The present invention relates to a semiconductor switching device, and its control circuitry for controllably supplying high voltage power to an electric load. More particularly, the invention relates to a power interface circuit in which low voltage control circuitry is located off the power chip but is powered from a voltage regulator contained within the power chip.
Conventional power interface circuits ("PIC's") are useful for applying high voltage power to an electrical load in a controllable manner. Such PIC's are shown in pending application Ser. No. 555,025, filed Nov. 25, 1983, and in pending application Ser. No. 581,785, filed Feb. 21, 1984, each assigned to the assignee of the present invention. These devices are commercially marketed under the trade names "ChipSwitch" and "PVR" respectively, by the assignee of the present application.
Power interface circuits include a control terminal, such as the "gate" of a thyristor, or the "base" of a power bipolar transistor. Control circuits of various forms have been proposed to provide switching signals on the control terminals of switching devices. The control circuits may also provide various forms of power conditioning, such as increasing the duty cycle of supplied power from no load to full load in a gradual manner, controlling zero cross firing, suppressing firing due to voltage surges and the like.
A conventional approach to implementing a PIC has been to integrate both a power switching structure and its associated control circuitry in the same chip body. PIC devices of this sort are sometimes referred to as "smart" power IC's, due to the inclusion of often sophisticated control circuitry in the power chip.
At the present time the amount of intelligence that can be integrated into one power device is limited for reasons to be stated hereinafter. This invention provides a technique whereby a significant amount of intelligence can be incorporated into a PIC by means of well established and inexpensive methods.
The voltage withstanding capability of a power switch, integrated or not, is one of its most important features. This is particularly true in noisy environments, such as encountered in industrial and automotive applications, where voltage transients are quite common. In a monolithic PIC all the intelligence and control functions either must have the same voltage withstanding capability as the power switching unit, or else special buffering and isolation techniques must be used to effectively shield such control functions from the high voltage part of the die. These techniques increase the die size and processing costs.

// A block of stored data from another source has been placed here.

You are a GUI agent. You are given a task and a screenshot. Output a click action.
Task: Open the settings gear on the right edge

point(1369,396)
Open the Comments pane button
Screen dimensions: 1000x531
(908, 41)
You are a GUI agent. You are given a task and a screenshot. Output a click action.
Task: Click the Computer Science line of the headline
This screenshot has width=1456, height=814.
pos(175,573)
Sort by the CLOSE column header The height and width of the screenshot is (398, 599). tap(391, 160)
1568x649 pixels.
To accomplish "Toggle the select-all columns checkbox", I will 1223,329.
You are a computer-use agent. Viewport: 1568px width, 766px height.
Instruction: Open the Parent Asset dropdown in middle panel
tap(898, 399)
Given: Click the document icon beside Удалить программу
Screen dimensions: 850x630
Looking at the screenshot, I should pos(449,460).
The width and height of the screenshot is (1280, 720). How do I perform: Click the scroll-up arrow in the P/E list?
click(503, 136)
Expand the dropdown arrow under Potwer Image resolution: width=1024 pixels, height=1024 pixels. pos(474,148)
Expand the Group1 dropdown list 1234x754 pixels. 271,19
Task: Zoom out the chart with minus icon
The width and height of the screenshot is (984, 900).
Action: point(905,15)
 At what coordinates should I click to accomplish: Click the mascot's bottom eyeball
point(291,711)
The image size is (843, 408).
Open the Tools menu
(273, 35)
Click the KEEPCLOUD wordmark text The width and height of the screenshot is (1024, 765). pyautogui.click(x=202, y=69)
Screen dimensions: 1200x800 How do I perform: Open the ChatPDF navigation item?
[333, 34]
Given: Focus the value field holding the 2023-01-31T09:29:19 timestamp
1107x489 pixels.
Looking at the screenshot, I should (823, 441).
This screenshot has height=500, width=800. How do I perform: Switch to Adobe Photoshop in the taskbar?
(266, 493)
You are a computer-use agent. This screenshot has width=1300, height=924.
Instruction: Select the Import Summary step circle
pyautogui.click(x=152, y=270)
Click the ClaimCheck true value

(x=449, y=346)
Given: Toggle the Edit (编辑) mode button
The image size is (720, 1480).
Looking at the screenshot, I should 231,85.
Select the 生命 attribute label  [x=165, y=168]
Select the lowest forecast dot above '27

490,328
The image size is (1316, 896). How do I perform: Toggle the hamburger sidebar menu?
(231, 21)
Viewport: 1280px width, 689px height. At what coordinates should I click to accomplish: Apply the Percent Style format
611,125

Since this withstanding voltage is normally greater than 30 or 40V, the traditional, well established and inexpensive manufacturing techniques that are normally employed to build circuits and microprocessors cannot be used for an "intelligent" PIC. Other fabrication techniques have to be used which require large amounts of silicon die area to integrate the most basic functions. These techniques have an intrinsically low yield. This, in turn limits the amount of intelligence that can be made part of the power switch.